Я же говорю, у Максима есть возрастные изменения: Максим хочет быть в тренде, в каком тренде, точно не знает.
Ему нужно новое кино для молодых, которое снимают молодые… и скорей-скорей, а то обгонят. Раньше он был молодой и сильный, не думал, в тренде он или нет, просто делал что хотел. Теперь он думает: где молодые, то и модно, то и хорошо. Чтобы говорили слова «концептуальный киноязык», «рваный ритм монтажа», чтобы была провокативная история, нарушение табу и немного чернухи. Просто хорошая история с интересными персонажами – это, по его мнению, «ты не в тренде, ты можешь написать только семейный сценарий – историю про 50+ (советская юность, лихие 90-е) для тех, кому 50+».
Пусть меня больше не надо, допустим, меня на помойку истории. Но разве это не возрастные изменения: мужчина за 50 (Максиму 57, это з а 50) считает, что все молодые и модные лучше? Вот он пригласил молодого сценариста, а… а почему он не захотел решить в честном бою, чей сценарий лучше? Он мог бы сказать мне: «Ань, вот у меня два сценария – твой и этот, второй, и не обижайся, но твой лучше…» То есть это оговорка по Фрейду, что мой лучше.
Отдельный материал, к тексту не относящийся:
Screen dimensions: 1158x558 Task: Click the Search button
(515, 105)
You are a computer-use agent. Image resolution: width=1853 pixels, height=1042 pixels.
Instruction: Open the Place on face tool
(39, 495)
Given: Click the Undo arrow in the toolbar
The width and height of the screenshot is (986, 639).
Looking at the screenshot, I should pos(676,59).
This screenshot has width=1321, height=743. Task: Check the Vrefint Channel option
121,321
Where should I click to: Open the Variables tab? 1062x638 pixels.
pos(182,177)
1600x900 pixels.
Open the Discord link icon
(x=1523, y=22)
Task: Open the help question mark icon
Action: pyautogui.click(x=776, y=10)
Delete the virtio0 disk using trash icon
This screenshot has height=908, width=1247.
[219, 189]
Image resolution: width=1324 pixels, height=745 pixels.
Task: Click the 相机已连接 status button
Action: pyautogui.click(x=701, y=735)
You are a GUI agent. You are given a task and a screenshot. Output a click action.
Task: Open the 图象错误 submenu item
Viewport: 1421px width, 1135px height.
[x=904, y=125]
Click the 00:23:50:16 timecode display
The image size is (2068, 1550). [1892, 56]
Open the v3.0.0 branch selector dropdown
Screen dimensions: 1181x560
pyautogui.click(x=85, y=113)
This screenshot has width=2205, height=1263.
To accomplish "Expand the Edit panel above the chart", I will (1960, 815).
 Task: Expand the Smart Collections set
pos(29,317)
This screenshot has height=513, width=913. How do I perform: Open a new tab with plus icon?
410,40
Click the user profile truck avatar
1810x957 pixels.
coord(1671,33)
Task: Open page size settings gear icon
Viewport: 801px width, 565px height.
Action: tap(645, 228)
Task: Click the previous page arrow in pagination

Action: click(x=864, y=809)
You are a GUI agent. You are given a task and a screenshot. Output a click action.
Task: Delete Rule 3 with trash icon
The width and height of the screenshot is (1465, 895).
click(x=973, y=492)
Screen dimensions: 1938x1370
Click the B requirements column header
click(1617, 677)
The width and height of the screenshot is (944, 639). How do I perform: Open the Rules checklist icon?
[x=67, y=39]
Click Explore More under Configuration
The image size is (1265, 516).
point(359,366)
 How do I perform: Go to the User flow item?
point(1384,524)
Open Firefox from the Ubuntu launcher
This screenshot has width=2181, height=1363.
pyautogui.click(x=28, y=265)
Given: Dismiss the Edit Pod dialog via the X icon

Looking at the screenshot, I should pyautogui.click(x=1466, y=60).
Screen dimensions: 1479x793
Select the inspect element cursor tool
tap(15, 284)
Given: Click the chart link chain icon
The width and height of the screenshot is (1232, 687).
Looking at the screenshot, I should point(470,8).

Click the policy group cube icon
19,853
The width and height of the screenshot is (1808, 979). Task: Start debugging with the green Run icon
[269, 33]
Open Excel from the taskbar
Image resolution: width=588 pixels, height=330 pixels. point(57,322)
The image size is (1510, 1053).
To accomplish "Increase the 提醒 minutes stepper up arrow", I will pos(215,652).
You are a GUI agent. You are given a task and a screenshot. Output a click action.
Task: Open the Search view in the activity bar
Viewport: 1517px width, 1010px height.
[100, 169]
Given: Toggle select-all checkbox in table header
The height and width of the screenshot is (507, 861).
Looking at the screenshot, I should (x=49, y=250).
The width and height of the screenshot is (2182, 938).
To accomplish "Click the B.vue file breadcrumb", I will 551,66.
Мужчины – трусы. Они не могут объясниться, никто ничего не говорит: просто – раз – и новая семья уже тут, просто – раз – и другой сценарист уже тут, он моложе меня, лучше меня…
…Правда в том, что, как бы старательно я ни называла его «другой сценарист» и «он»… правда в том, что это она.
И от этого еще больней.
Может быть, вы можете всю ночь думать и плакать и дать себе зарок не говорить о сопернице плохо, не поднимать тему «кто она, а кто я», вообще никогда не говорить о ней… вы можете, а я нет.
– Это же уровень Comedy Club, – сказала я, едва дождавшись, чтобы Максим открыл глаза. – Я бы еще поняла, если бы она была успешной, известной, если бы у нее были премии… ну там, премия «Дебют», премия фестиваля «Молодость»… но у нее был всего один сериал, всего один!.. Что уж такого особенного в ее сценарии?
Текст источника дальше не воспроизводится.